Bruno toasts rent war's end with a bitter whine
By GREGG BIRNBAUM
New York Post, June 21, 1997
ALBANY -- Gov. Pataki yesterday quietly signed the rent bill into law -- and quickly came under fire from state Senate Majority Leader Joseph Bruno who charged Pataki blew it for landlords.
In his first criticism of Pataki's handling of the rent issue, Bruno (R-Rensselaer) said Pataki made a mess of it by ignoring his advice and unveiling a rent plan in mid-May, signaling he was willing to make concessions well before the laws were to expire.
"The governor came in with his plan too early," said Bruno, who had vowed in December to end rent control "as we know it."
"The governor never should have, in my mind, put that out. It got sort of harder because that established a middle ground, and where do you go from there?"
Bruno also made it plain that it was Pataki who on Sunday abandoned the fight for vacancy decontrol, the Holy Grail that was desperately sought by landlords.

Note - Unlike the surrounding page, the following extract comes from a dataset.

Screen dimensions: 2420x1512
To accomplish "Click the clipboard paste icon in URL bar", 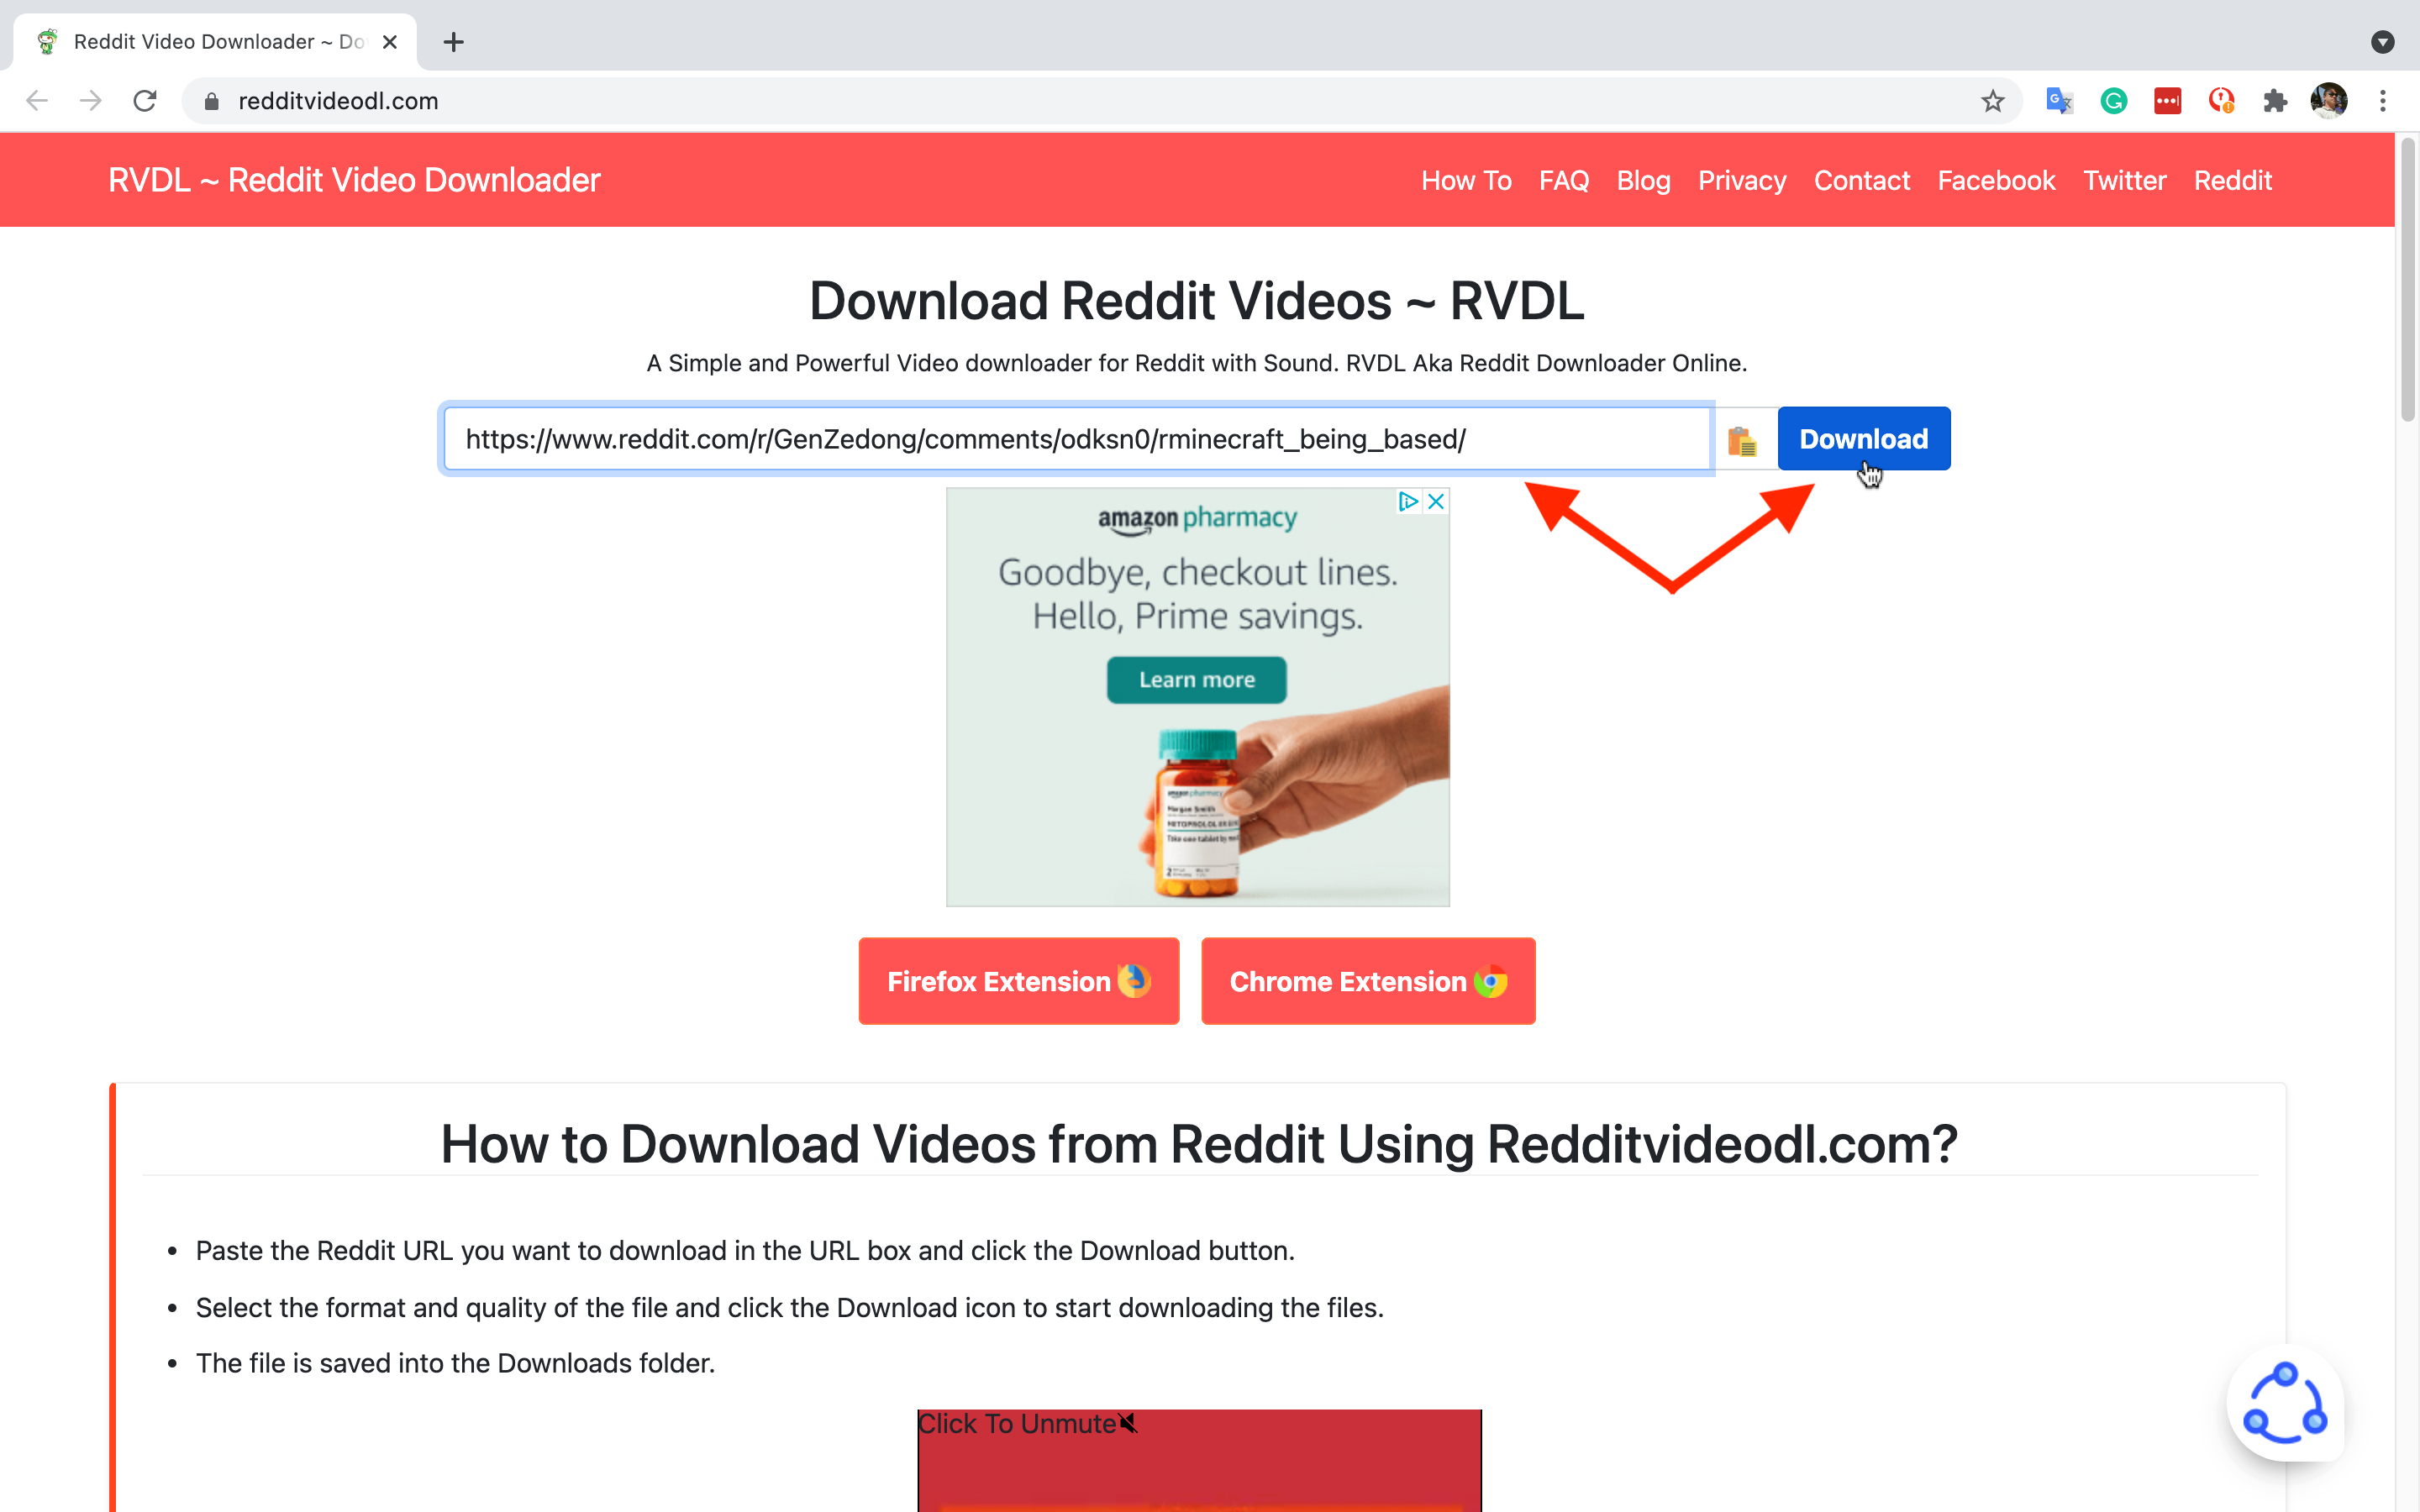I will pos(1740,439).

Bruno accepted some of the blame for failing in his bid to phase out the rent system. He said he did a poor job of getting his side of the story out, particularly to the 2.5 million rent-regulated tenants.
He credited Assembly Speaker Sheldon Silver (D- Manhattan) and tenant leaders with winning the public-relations war.
Bruno said he and others seeking to end the rent system failed in large part because "we lost the p.r. war" while Silver and tenant leaders "did a good job" on the public-relations front.
"It was tenants against landlords. Greedy landlords against the poor tenants -- you know, the poor tenants making $200,000 a year," Bruno complained.
Pataki's low-key signing of the high-profile bill was unusual -- his office issued a one-sentence statement saying he had inked it into law yesterday morning. It was passed by the Legislature late Thursday night.
Unlike other major legislation, there was no public bill-signing ceremony -- perhaps because Pataki would have faced a boycott from tenant leaders, and landlords weren't too happy with him either.
"We wouldn't want to be in a picture with the governor, making him look like a tenant hero," said Billy Easton, executive director of the Tenants and Neighbors Coalition.
Dan Margulies, executive director of the Community Housing Improvement Program (CHIP), a landlord group, said, "As far as my members are concerned, there is no feeling of accomplishment."
Pataki spokeswoman Zenia Mucha said he signed the "Rent Reform Act of 1997" without a press conference because it had to be done as soon as possible since the laws had lapsed on Sunday.
Bruno said he was relieved Pataki wasted no time to ink the new rent legislation.
"We have to get on with our lives," Bruno said.